Count the rows below that contain the word "will", and give only the number.

_Data for this task_.
********
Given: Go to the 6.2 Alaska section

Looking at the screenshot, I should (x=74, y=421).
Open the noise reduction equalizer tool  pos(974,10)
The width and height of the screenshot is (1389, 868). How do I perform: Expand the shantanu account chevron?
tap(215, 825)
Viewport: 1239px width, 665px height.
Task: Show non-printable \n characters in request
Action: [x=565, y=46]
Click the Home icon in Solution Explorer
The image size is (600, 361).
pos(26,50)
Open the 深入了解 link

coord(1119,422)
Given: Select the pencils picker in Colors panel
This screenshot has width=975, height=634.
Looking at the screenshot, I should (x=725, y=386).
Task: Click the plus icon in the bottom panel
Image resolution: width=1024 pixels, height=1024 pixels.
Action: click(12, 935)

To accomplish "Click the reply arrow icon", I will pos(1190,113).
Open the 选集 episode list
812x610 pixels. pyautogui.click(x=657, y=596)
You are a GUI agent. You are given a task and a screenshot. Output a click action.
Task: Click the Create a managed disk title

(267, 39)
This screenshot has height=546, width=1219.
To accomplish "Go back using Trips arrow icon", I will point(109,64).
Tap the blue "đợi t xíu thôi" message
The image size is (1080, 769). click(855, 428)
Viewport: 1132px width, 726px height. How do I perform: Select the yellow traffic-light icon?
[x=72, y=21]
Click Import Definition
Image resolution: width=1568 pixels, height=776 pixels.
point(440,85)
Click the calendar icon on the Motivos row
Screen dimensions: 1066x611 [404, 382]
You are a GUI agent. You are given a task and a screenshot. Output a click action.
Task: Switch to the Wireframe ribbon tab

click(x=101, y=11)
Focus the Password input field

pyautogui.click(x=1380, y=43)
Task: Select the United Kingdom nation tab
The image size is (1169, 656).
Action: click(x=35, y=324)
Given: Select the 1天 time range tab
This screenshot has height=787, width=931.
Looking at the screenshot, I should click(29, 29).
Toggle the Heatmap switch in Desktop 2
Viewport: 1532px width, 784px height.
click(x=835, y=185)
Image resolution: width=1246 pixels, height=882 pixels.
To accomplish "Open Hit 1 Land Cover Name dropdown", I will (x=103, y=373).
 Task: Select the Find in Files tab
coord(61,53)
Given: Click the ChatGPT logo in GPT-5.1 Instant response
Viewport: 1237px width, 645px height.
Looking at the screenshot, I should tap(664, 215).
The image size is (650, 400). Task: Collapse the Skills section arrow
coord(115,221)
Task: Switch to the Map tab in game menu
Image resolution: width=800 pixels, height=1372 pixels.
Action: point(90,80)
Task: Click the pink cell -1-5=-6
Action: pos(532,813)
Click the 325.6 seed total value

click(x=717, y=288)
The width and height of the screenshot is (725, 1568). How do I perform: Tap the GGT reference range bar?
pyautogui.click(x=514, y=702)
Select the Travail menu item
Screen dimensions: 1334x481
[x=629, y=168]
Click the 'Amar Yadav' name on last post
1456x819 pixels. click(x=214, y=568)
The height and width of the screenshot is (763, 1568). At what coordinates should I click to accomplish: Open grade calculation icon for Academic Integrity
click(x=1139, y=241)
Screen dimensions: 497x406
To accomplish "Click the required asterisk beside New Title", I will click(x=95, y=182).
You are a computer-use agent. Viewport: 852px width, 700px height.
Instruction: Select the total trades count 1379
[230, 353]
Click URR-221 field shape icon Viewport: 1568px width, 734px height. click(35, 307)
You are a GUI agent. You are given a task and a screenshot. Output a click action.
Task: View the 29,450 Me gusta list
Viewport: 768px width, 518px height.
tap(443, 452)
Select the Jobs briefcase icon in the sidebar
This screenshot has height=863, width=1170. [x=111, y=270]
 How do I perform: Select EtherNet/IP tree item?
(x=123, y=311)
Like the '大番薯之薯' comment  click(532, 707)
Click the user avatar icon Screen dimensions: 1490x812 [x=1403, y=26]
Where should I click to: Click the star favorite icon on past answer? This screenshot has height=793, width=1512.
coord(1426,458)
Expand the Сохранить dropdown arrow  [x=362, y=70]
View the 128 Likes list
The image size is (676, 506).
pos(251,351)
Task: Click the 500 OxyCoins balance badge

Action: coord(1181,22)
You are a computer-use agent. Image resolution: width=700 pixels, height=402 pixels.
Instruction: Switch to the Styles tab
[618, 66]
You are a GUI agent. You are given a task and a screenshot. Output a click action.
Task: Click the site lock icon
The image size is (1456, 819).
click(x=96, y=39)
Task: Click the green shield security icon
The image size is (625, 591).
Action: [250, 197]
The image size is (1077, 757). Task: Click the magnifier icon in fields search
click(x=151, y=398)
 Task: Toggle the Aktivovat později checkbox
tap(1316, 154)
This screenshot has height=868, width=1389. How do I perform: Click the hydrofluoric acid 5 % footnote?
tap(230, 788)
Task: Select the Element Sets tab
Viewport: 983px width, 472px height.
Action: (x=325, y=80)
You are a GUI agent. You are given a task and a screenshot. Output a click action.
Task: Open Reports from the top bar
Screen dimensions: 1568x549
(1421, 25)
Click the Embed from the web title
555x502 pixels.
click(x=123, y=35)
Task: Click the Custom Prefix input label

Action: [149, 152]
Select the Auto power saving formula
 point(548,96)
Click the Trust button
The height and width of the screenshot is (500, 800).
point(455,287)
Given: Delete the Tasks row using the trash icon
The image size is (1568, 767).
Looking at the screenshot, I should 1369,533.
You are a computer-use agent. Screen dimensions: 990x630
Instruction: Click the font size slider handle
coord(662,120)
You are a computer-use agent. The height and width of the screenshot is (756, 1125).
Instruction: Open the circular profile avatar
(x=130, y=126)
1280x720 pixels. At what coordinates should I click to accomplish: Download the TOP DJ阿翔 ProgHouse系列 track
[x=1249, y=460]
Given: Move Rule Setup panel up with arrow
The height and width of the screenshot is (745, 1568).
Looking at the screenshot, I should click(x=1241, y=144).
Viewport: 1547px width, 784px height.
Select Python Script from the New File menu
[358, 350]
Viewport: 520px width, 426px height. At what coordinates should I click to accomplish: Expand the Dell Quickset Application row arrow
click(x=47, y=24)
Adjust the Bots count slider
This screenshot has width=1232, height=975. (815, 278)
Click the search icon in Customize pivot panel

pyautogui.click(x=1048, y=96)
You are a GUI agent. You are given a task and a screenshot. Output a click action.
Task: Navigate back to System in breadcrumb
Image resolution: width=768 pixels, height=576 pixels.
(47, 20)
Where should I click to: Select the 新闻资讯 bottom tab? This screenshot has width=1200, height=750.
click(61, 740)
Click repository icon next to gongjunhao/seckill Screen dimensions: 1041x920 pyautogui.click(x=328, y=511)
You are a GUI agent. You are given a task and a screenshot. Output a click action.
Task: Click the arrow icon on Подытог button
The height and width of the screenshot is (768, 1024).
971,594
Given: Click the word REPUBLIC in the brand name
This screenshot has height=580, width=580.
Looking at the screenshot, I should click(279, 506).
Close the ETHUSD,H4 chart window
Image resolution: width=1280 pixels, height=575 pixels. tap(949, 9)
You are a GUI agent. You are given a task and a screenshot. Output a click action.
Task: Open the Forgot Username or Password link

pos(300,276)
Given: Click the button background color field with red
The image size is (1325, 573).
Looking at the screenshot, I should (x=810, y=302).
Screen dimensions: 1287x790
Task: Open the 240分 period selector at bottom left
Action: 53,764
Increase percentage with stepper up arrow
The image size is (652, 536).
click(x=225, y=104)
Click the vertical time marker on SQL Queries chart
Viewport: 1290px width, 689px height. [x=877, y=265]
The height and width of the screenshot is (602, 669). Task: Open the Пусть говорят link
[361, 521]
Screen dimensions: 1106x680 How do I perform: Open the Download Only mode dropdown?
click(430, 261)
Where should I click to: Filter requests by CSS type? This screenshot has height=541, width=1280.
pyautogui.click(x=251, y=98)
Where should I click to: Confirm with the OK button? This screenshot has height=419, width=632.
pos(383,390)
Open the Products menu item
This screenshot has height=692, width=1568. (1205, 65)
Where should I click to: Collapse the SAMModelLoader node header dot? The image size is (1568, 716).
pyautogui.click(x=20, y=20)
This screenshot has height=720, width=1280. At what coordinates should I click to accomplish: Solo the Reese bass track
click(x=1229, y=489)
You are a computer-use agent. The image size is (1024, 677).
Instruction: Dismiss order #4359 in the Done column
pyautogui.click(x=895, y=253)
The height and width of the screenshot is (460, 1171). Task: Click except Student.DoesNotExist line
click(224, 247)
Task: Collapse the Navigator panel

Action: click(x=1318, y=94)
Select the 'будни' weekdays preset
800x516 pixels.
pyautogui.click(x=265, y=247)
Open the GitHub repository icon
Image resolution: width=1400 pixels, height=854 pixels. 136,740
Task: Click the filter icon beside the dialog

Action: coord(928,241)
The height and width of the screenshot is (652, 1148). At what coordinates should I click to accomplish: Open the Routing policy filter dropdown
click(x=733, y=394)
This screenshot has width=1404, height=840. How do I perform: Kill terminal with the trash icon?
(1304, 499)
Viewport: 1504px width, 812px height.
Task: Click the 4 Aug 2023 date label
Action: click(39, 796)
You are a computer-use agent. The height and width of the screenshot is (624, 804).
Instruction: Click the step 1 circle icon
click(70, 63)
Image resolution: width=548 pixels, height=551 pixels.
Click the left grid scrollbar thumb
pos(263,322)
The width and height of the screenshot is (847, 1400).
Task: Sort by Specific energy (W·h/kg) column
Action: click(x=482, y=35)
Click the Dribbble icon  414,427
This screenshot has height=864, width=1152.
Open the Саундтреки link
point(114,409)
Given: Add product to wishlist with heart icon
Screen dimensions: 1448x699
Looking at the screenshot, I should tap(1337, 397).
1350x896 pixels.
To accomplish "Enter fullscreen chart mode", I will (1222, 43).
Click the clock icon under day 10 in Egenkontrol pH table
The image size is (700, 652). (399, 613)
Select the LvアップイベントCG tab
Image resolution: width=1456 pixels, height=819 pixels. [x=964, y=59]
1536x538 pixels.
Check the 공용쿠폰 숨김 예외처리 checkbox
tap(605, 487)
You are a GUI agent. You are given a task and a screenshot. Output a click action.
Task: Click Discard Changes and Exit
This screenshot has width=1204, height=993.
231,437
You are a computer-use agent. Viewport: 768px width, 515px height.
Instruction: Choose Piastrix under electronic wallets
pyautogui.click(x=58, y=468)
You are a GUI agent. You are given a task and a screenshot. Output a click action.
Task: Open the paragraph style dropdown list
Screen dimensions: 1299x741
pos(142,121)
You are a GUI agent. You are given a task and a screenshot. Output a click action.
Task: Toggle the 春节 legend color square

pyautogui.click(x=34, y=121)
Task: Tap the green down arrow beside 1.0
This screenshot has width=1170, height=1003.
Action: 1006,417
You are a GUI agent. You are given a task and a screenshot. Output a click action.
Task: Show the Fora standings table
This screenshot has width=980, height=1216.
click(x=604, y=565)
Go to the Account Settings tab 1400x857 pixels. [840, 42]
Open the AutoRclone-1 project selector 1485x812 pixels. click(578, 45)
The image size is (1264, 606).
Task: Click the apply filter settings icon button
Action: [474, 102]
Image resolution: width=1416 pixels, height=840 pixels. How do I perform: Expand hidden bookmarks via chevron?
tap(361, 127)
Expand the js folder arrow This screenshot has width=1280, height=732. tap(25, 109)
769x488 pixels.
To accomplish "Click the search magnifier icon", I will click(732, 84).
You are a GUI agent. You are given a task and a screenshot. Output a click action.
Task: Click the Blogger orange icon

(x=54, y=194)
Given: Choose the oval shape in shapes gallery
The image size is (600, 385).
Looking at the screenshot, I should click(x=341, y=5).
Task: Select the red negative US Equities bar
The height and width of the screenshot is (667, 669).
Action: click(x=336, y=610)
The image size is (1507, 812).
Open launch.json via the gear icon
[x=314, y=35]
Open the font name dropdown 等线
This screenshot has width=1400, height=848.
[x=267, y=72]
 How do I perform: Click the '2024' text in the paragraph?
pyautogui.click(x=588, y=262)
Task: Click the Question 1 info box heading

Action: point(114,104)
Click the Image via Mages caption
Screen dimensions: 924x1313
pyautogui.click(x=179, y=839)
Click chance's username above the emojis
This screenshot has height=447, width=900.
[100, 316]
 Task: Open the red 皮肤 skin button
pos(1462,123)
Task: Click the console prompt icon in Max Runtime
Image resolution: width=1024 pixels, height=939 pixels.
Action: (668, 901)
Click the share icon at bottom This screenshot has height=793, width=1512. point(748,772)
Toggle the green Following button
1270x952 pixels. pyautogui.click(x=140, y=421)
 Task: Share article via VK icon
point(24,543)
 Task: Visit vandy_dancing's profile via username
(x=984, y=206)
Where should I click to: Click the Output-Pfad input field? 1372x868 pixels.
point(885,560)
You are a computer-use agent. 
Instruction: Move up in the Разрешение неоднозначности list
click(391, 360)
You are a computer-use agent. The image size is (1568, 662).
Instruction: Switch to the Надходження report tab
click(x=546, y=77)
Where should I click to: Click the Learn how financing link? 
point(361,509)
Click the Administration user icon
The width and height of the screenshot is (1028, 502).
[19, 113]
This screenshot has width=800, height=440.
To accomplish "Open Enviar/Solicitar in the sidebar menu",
********
_Response below_. 6